Joe Rinaudo, President of Rinaudo’s Reproductions, has a passion for antique phonographs, hand crank motion picture projectors, and mechanical musical instruments.
Among these, his most prized possession is the American Fotoplayer.
So what is an American Fotoplayer ???
The fotoplayer (“foto” from photoplay and “player” from player piano) is a wonderful contraption that was built to provide music and sound effects for silent movies. These machines appeared around 1912 and were used in medium sized theaters.
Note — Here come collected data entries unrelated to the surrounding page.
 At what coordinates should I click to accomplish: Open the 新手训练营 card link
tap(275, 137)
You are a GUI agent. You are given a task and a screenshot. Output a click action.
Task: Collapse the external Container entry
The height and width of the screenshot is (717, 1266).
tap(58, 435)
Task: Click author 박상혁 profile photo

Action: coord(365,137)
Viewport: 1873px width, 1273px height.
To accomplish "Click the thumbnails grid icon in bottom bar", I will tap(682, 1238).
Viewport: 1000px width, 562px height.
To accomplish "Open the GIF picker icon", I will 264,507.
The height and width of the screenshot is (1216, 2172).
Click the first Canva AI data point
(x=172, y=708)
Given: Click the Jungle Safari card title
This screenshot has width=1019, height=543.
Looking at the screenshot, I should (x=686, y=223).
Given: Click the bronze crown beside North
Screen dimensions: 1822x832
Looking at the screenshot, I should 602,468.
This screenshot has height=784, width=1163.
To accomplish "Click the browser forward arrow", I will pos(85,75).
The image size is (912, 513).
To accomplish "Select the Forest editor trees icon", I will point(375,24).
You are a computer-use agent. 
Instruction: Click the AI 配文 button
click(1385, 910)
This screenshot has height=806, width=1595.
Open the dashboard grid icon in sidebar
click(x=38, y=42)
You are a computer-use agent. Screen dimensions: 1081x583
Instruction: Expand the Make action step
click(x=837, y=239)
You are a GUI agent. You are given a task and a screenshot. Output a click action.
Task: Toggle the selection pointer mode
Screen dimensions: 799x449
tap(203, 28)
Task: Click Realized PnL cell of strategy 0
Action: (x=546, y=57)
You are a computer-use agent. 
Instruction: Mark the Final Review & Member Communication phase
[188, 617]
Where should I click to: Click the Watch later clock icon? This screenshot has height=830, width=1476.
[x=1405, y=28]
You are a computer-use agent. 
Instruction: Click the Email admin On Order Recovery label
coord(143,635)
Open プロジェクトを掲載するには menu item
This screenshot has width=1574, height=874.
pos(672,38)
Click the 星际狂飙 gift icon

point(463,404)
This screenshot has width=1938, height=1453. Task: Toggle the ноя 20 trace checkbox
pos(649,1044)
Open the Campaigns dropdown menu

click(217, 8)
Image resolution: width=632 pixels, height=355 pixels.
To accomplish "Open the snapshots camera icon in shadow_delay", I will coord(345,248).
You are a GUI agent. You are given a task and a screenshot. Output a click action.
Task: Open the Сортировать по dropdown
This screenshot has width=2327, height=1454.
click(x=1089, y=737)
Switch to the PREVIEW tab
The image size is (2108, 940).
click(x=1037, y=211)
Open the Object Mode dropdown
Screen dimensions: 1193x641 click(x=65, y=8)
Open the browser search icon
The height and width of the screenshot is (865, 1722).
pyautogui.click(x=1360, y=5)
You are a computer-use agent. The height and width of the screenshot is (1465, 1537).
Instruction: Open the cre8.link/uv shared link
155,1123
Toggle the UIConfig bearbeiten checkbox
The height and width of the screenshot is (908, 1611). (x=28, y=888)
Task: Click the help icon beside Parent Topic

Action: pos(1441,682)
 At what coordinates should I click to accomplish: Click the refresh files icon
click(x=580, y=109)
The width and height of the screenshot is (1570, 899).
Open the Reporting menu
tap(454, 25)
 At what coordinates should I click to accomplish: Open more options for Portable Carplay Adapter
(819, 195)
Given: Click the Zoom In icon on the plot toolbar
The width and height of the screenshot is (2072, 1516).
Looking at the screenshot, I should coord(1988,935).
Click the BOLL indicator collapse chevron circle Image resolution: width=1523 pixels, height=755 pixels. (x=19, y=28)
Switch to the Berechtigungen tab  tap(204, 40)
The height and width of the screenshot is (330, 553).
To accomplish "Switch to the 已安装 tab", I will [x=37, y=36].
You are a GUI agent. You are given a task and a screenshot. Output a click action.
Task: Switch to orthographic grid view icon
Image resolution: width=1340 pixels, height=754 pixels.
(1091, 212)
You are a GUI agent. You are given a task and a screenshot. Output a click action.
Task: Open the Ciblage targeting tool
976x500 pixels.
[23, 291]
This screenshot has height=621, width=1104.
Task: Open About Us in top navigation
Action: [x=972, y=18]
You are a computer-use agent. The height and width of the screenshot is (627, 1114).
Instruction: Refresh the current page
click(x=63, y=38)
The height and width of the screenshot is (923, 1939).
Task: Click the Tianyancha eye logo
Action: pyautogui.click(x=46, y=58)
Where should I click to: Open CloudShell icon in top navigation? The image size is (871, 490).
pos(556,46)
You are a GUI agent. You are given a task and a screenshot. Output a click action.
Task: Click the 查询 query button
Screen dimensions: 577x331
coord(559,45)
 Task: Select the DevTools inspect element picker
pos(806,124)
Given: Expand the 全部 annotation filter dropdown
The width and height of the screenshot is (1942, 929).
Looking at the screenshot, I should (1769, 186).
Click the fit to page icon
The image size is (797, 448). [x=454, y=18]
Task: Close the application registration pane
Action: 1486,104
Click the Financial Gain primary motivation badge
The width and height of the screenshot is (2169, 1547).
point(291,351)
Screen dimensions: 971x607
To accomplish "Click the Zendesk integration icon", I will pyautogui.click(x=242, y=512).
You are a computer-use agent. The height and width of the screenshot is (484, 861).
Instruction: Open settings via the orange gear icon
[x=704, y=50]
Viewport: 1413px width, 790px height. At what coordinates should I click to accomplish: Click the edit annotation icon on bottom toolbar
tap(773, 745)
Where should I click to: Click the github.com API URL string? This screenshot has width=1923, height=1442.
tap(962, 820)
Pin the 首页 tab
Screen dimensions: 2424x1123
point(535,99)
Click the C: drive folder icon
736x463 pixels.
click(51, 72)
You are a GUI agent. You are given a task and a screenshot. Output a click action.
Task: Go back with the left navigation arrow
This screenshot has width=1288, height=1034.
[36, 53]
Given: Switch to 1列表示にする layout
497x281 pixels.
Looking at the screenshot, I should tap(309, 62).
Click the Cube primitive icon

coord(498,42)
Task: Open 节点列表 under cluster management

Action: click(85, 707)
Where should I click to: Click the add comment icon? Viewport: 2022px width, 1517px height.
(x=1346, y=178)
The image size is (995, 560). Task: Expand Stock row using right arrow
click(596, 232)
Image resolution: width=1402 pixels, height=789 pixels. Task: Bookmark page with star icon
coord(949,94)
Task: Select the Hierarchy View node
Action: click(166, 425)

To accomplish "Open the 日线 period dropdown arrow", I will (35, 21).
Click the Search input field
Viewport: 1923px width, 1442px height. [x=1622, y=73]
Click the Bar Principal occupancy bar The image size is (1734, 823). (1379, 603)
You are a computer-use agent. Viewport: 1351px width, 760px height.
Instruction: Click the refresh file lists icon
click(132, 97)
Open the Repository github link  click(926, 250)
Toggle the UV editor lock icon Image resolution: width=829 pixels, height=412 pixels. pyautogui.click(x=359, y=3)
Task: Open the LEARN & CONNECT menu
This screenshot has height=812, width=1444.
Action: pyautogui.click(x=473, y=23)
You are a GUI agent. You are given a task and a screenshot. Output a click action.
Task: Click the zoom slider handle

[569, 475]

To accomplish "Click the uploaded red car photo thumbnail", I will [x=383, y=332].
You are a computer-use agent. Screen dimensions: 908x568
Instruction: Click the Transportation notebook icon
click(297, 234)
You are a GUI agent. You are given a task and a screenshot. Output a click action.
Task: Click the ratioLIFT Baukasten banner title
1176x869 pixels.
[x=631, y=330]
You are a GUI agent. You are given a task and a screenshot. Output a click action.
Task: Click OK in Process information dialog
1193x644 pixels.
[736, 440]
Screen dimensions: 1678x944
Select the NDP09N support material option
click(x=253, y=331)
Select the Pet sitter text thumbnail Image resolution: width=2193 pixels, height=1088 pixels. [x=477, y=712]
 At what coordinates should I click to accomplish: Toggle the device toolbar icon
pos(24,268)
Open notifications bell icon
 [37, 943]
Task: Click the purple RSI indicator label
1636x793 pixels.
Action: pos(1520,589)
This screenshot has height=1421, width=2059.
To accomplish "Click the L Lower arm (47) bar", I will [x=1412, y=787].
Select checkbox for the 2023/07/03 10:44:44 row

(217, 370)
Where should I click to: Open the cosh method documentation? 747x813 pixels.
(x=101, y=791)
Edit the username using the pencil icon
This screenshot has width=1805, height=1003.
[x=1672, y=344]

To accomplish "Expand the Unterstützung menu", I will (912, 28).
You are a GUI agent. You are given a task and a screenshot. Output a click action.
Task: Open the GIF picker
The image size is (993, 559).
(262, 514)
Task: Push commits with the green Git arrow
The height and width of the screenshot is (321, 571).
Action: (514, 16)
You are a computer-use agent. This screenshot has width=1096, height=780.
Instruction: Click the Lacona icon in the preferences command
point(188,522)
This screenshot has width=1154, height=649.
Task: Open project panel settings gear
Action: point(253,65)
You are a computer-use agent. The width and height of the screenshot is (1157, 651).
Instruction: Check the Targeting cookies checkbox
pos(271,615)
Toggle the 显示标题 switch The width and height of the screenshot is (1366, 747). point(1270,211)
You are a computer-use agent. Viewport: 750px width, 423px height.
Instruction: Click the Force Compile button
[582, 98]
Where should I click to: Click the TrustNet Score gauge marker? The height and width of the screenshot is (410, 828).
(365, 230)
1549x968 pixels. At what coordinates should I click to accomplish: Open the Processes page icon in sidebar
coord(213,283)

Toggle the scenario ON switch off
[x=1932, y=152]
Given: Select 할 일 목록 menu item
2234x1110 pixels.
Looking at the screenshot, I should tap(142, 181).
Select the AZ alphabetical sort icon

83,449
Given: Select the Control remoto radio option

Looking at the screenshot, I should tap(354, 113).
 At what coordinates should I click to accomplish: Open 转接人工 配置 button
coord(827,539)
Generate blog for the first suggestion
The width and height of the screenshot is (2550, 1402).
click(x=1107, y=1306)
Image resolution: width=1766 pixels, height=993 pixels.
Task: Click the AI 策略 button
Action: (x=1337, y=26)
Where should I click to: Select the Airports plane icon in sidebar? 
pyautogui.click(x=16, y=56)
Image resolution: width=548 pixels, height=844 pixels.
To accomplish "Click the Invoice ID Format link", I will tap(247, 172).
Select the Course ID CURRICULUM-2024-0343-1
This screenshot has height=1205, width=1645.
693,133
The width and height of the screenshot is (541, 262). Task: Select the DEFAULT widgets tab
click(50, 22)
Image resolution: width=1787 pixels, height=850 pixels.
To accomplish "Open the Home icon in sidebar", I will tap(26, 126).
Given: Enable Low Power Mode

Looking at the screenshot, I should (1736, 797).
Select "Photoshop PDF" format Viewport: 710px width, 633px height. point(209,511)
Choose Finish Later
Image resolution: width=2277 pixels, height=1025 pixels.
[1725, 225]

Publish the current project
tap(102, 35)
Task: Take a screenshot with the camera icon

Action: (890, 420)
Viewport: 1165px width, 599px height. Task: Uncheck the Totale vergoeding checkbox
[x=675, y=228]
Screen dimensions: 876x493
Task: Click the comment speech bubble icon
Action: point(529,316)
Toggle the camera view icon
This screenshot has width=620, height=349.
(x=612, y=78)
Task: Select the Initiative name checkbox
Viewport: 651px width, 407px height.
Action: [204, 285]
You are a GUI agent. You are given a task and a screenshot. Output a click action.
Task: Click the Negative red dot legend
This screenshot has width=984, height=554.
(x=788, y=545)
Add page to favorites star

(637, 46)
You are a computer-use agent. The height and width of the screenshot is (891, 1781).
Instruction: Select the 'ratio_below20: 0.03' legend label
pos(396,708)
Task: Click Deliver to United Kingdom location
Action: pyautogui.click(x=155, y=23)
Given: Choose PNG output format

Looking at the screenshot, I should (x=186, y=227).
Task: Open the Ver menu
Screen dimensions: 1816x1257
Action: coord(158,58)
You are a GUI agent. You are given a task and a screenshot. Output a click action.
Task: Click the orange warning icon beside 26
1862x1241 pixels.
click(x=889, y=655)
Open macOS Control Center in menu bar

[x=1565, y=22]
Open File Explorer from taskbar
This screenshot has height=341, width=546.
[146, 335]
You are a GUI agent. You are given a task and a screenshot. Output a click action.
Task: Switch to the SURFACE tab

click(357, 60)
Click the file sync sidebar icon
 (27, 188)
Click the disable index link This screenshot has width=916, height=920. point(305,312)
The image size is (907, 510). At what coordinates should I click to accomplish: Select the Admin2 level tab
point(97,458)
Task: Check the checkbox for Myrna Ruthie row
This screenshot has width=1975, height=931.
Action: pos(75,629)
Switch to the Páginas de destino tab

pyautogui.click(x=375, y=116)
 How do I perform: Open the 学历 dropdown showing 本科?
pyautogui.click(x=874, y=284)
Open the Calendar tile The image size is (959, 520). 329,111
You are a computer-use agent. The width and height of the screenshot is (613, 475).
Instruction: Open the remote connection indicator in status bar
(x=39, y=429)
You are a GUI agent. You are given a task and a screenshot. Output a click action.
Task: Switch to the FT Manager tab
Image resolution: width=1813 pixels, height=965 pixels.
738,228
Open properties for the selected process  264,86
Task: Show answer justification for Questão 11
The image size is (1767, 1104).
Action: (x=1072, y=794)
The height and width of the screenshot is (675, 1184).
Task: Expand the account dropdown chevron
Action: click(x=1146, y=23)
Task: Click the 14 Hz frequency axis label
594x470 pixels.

Fotoplayers were in expensive to operate because you didn’t have to be a musician to play them as they were also playable by way of player piano rolls.
The fotoplayer used a fascinating combination of piano, organ pipes, drums, and various sound effects designed to narrate the action of any silent film.
Pedals, levers, switches, buttons, and pull cords were all used to turn on the xylophone, beat a drum, ring a bell, create the sound of thunder, or chirp like a bird.
When sound films came into being in the late 1920’s, the fotoplayer became passé.
Of the thousands of American fotoplayers made during their heyday, sadly less than 50 survive, and of those only 12 are known to be in playing condition.
This machine was originally built in 1926 in Van Nuys Calif. and shipped to a theater in Saskatchewan Canada. It was meticulously restored by Mr. Rinaudo in 1976.